(From left) Marissa Resmini and Becca Longhenry of the Richmond Philharmonic Orchestra play at a COVID-19 vaccination site at the Richmond Raceway Complex. (Photo courtesy Richmond Philharmonic)
To many people, becoming eligible for a COVID-19 vaccine is like music to their ears. On some days, volunteers at the Richmond Raceway Complex vaccination site can provide a shot in the arm along with some actual live music.
Since late January, the Richmond Philharmonic Orchestra (RPO) has been organizing performances for patients receiving COVID-19 vaccines at the Raceway Complex.
“People just recognize on some level that music can provide those therapeutic kind of attributes,” says Dave Davis, president of the Richmond Philharmonic's board.
While mask requirements nix performances featuring wind instruments, the RPO has organized performances of everything from string quartets to a keyboard-guitar duet.
“They've had folk music artists, they've had jazz, they've had some sort of almost country music,” according to Tony McDowell, Henrico County’s deputy manager for public safety. “It's been a variety. It's been really nice.”

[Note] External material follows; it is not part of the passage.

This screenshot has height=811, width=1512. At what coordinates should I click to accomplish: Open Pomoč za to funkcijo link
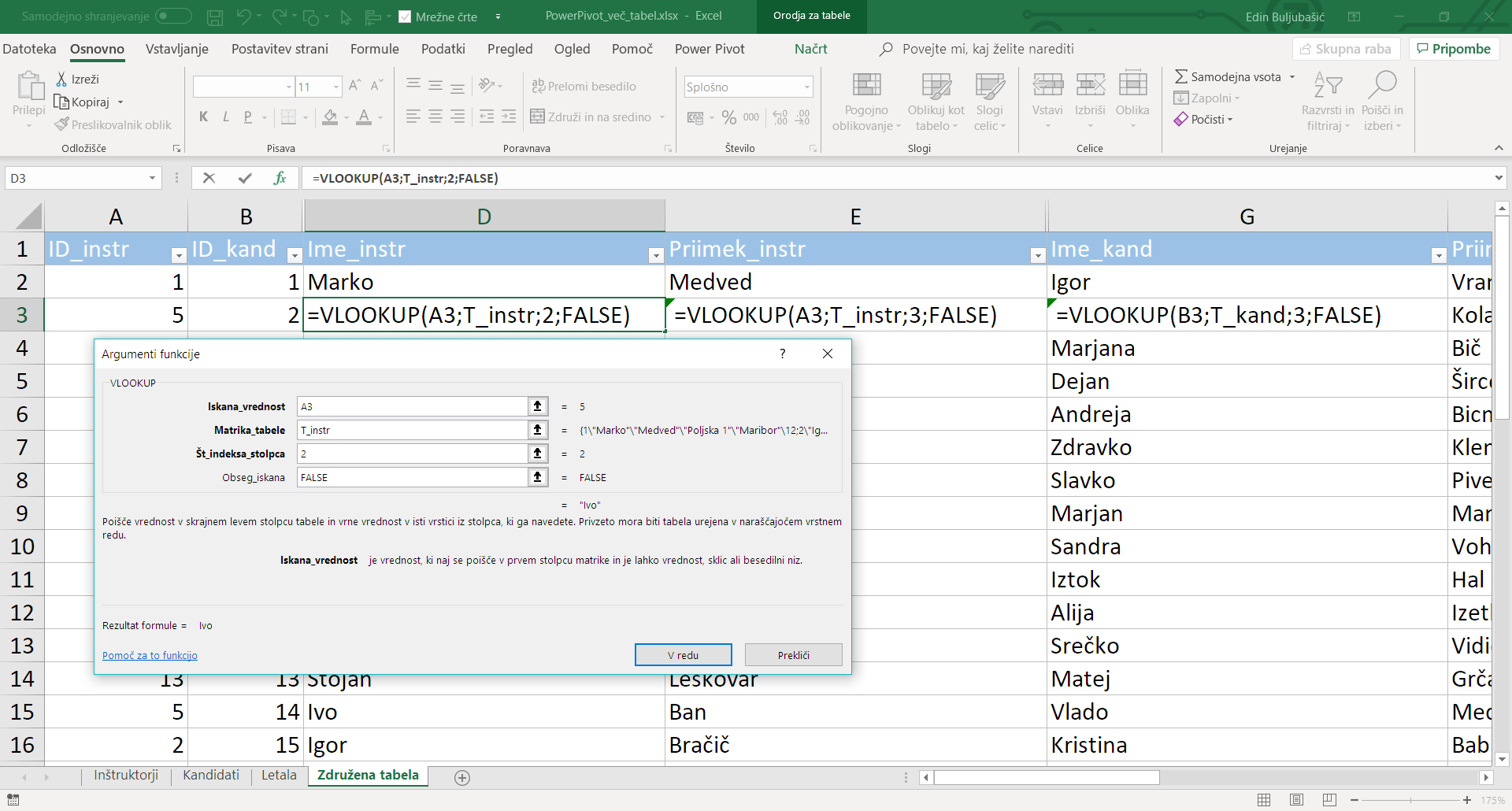(x=149, y=654)
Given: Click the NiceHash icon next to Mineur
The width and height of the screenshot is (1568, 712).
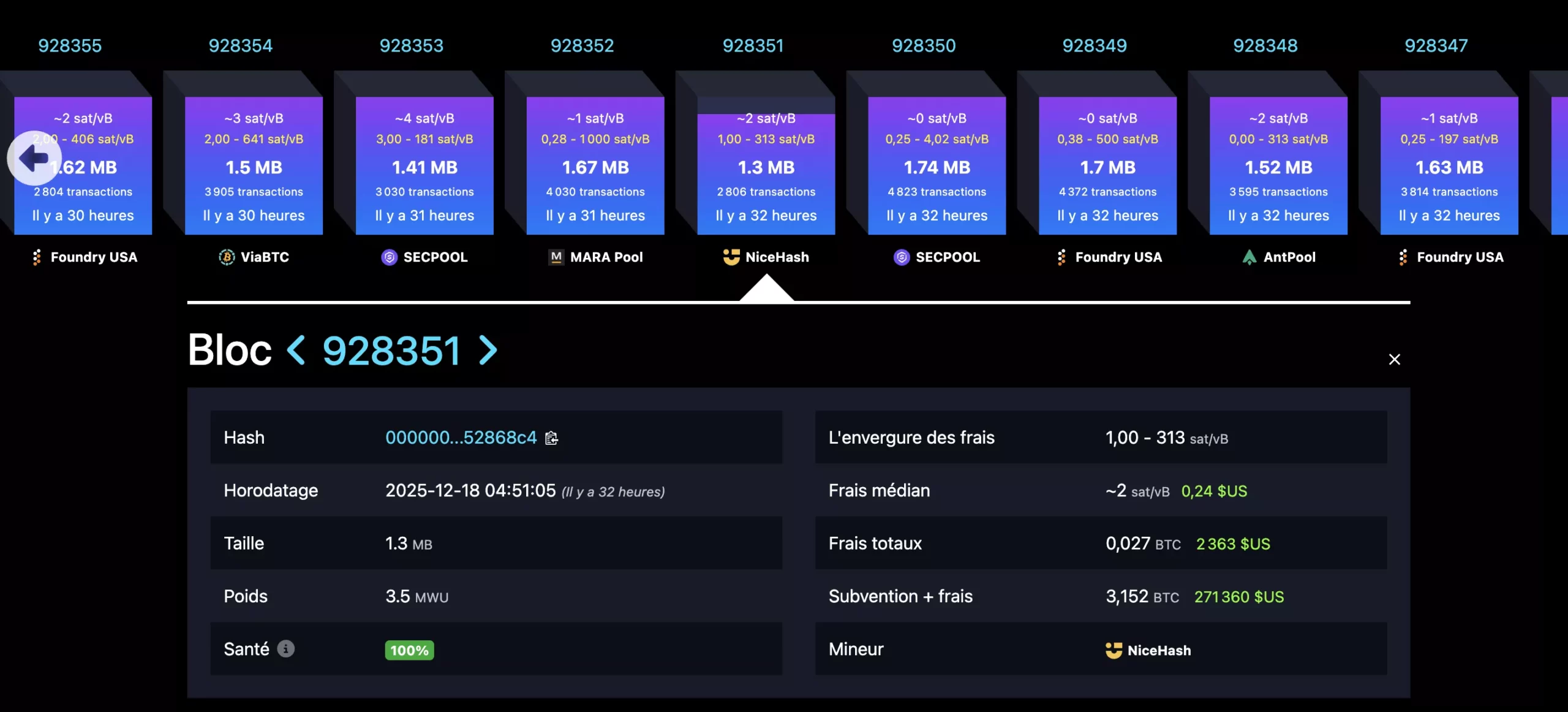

The idea for musical accompaniment to the vaccination process came from a conversation between McDowell and a friend of his who plays for the RPO. Early on in the vaccine rollout, McDowell was thinking of ways to put elderly patients at ease after they had been afraid to leave their homes for almost a year.
“We started with people who are aged 75 and older, and this is a population that [has] had a lot of negative impacts from COVID,” McDowell says. “A lot of people in this group of seniors have been practically shut-ins for the past year because of COVID.”
According to McDowell, the RPO performances have helped bring a more “human” experience to the vaccination process.
“We could feel the anxiety coming from this group of our population,” McDowell says. “We wanted to make it as streamlined and efficient and nonintimidating a process as possible.”
Davis says that effect has been noticeable. What struck him particularly was something an elderly patient said after getting vaccinated.
“When she gets her shots, she gets up, and she kind of shuffles over to where we were set up,” Davis says. “And you could just see her smiling behind that mask [as] she said, ‘This was the first live music I've heard in a year.’ ”
The RPO is a volunteer-based orchestra, so most of the performers have taken time out of their busy schedules to play.
“Most of our folks have day jobs,” Davis says. “We've had some folks who have taken their lunch hour and gone over there and played during lunchtime.”
McDowell says having volunteers from the RPO play at the sites has made his job “more enjoyable,” and it’s one of many examples of how an emphasis on community during the pandemic can “restore your faith in humanity.”
“For many of them, this is a service to the community, even outside of COVID,” McDowell says. “You see people doing this voluntarily –– just seeing musicians and other volunteers giving up their Saturday afternoon or all day on Friday to come out and just make the experience just a little bit better for other people.”